┌─ PROVIDED ENTRIES
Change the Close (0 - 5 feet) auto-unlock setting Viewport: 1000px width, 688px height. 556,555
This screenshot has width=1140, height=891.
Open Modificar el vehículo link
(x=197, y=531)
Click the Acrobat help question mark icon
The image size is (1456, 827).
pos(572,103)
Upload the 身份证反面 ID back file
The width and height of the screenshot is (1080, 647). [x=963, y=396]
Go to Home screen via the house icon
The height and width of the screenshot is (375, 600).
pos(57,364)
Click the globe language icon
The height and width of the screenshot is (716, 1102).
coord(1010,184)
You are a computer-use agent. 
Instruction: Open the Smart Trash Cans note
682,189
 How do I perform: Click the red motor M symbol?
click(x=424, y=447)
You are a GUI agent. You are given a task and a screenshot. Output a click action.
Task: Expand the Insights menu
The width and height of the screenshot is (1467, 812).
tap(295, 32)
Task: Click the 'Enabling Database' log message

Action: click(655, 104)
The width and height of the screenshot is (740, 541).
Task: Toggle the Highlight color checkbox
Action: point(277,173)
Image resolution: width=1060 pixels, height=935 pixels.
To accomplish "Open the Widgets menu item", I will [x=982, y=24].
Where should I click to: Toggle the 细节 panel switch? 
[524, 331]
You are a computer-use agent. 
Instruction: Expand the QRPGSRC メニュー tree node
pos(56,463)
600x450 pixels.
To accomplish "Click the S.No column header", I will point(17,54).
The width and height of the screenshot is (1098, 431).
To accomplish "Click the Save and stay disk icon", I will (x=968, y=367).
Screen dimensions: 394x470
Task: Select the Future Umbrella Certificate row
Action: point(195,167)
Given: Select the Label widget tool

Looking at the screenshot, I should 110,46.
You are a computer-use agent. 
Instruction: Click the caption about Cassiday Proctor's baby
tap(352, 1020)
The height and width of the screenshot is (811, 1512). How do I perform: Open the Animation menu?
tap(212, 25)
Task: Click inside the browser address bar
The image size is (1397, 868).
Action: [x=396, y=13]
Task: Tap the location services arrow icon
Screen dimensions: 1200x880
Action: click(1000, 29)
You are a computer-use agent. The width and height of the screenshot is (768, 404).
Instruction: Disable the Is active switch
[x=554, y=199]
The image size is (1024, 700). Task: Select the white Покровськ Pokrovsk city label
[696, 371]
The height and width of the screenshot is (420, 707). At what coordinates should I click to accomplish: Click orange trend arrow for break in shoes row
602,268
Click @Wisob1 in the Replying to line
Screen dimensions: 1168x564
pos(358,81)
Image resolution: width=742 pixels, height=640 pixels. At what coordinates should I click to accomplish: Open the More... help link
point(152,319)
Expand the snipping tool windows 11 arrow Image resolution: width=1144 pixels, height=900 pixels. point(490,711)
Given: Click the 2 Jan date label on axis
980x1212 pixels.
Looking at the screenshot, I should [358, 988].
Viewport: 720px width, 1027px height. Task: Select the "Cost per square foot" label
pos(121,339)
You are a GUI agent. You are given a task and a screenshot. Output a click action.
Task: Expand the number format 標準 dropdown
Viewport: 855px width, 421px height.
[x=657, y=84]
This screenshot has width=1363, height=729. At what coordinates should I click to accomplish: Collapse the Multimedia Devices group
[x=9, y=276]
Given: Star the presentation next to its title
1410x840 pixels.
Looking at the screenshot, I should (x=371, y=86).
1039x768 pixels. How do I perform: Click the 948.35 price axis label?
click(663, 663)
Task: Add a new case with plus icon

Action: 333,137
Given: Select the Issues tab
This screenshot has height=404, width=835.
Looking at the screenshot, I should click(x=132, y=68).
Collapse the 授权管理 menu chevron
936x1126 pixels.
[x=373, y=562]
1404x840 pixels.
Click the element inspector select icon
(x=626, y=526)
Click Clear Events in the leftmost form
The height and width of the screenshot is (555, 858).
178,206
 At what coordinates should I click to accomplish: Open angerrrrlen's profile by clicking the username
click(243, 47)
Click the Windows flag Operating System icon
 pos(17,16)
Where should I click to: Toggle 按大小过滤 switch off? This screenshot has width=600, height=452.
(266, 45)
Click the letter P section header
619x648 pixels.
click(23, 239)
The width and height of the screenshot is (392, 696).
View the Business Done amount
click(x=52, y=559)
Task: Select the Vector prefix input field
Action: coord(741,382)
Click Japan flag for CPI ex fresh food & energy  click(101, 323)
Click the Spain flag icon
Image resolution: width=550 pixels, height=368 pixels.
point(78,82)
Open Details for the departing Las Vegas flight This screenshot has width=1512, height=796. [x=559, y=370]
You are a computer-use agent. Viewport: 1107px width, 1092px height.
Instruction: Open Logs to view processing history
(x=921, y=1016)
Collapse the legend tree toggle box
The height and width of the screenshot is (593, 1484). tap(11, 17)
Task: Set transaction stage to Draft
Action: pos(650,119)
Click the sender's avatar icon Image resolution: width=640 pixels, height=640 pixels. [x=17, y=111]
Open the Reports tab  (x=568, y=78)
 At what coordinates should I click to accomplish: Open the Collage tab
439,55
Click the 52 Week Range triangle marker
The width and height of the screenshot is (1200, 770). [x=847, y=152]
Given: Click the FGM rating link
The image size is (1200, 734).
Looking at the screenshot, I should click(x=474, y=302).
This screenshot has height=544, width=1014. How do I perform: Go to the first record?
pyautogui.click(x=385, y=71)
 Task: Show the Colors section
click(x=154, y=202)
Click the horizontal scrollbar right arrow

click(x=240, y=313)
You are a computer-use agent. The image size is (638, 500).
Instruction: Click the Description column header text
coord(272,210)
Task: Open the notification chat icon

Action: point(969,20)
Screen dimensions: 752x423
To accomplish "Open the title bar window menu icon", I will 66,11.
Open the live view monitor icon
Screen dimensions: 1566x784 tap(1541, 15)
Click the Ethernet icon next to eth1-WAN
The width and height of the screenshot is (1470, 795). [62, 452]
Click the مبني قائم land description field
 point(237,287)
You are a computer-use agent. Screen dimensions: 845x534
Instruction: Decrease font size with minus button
└─
**WHAT IS EXPECTED**: Copy out each line of the data that includes the string "computer".

**ANSWER BOX**:
You are a computer-use agent. 
You are a computer-use agent. 
You are a computer-use agent. 
You are a computer-use agent. The width and height of the screenshot is (768, 404).
You are a computer-use agent. Viewport: 1107px width, 1092px height.
You are a computer-use agent. The image size is (638, 500).
You are a computer-use agent. Screen dimensions: 845x534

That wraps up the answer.